Burnout often comes from mismatched riding style.

Burned out from solo grinding? → Join easy-paced group rides. Make it social.

Burned out from competitive group rides? → Ride alone. Make it meditative.

There’s no “right” way to ride. Find what fills your cup right now.

Step 8: Set Anti-Goals

Instead of achievement goals, set enjoyment goals.

Achievement goals:

  • Ride 300km this month
  • Improve FTP by 20 watts
  • Win local crit

Enjoyment goals:

  • Ride somewhere new once a week
  • Have at least one laugh per ride
  • End every ride feeling better than when I started

Track joy, not watts.

Step 9: Give Yourself Permission to Quit

This sounds backwards, but it works.

Tell yourself: “I can quit cycling forever if I want.”

The psychology: Obligation kills joy. When you have to do something, you resent it. When you choose to do it, you love it.

Remove the “should.” See if you genuinely miss it.

Step 10: Find Your Riding Season

Maybe you don’t love cycling year-round. That’s okay.

Some riders are summer-only. Some thrive in winter training. Some ride spring and fall but not extremes.

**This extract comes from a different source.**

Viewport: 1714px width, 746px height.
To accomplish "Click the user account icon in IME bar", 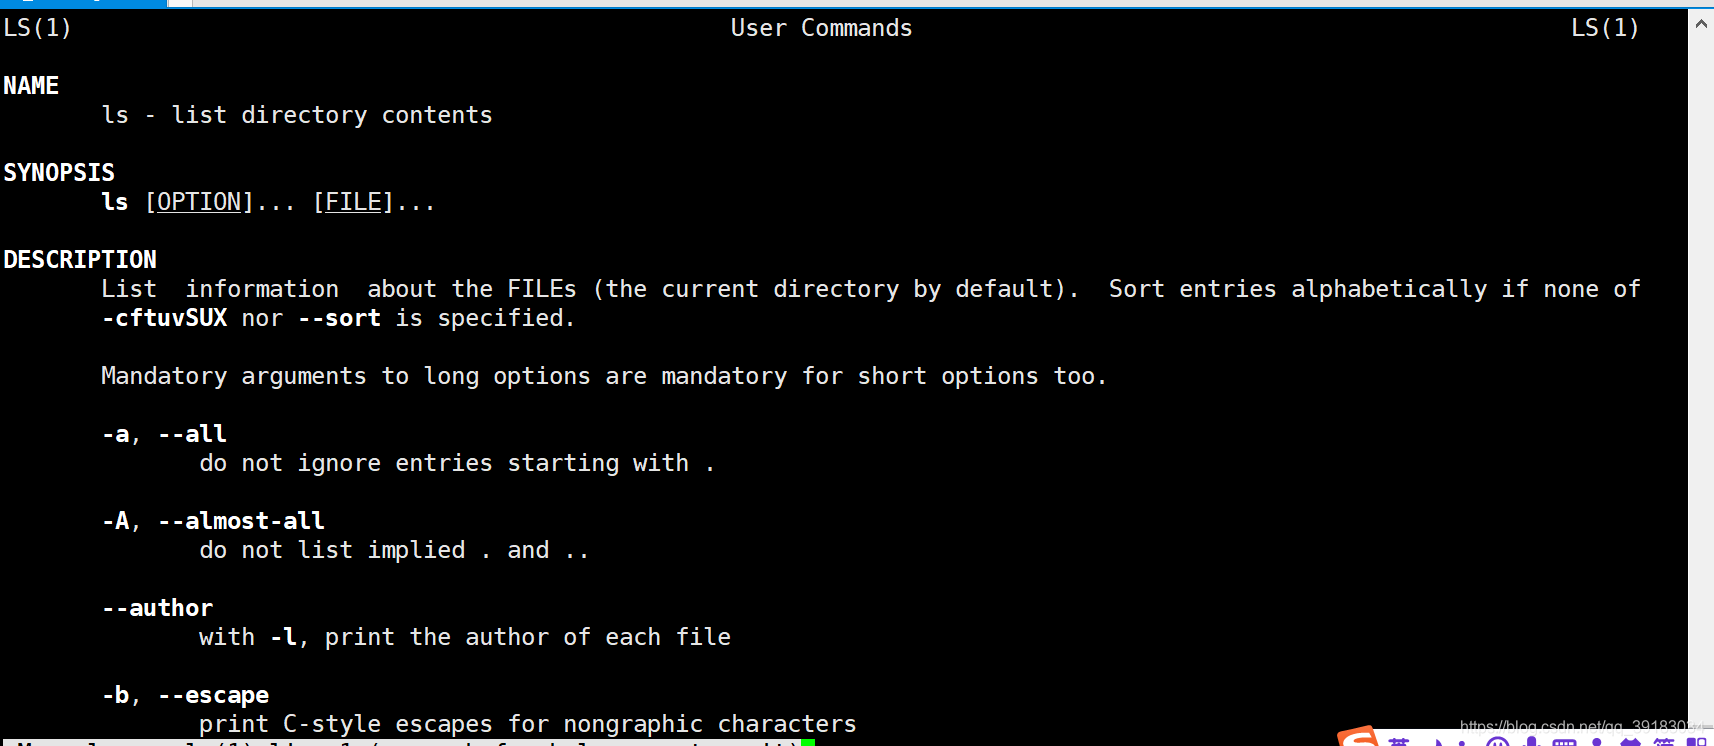I will [1597, 742].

Permission granted: You don’t have to love it 365 days a year.

The 30-Day Rediscovery Protocol

Week 1: Complete rest. No riding. No guilt.

Week 2: 15-minute rides max, 3x this week. No metrics. New routes only.

Week 3: 15-30 minute rides, whatever feels fun. One ride with a friend. One solo exploration ride.

Week 4: Ride when you want, as long as you want. Still no metrics. Notice if you’re excited to ride.

After 30 days: Assess.

  • Do you miss riding on rest days?
  • Are you thinking about routes you want to try?
  • Does the bike feel like play again?

If yes → You’re back. Slowly reintroduce structure if desired. If no → That’s data. Maybe cycling isn’t your thing right now. And that’s perfectly fine.

When Professional Help Matters

If burnout includes:

  • Depression beyond just cycling
  • Complete loss of joy in all activities
  • Sleep problems or anxiety

Talk to a therapist. Cycling burnout can be a symptom of larger issues.

The Return

You’ll know you’re back when:

  • You ride without checking the time
  • You smile during a ride for no reason
  • You think “I should ride” and actually want to
  • The bike stops feeling like obligation

Burnout taught you something: cycling should fill your cup, not drain it.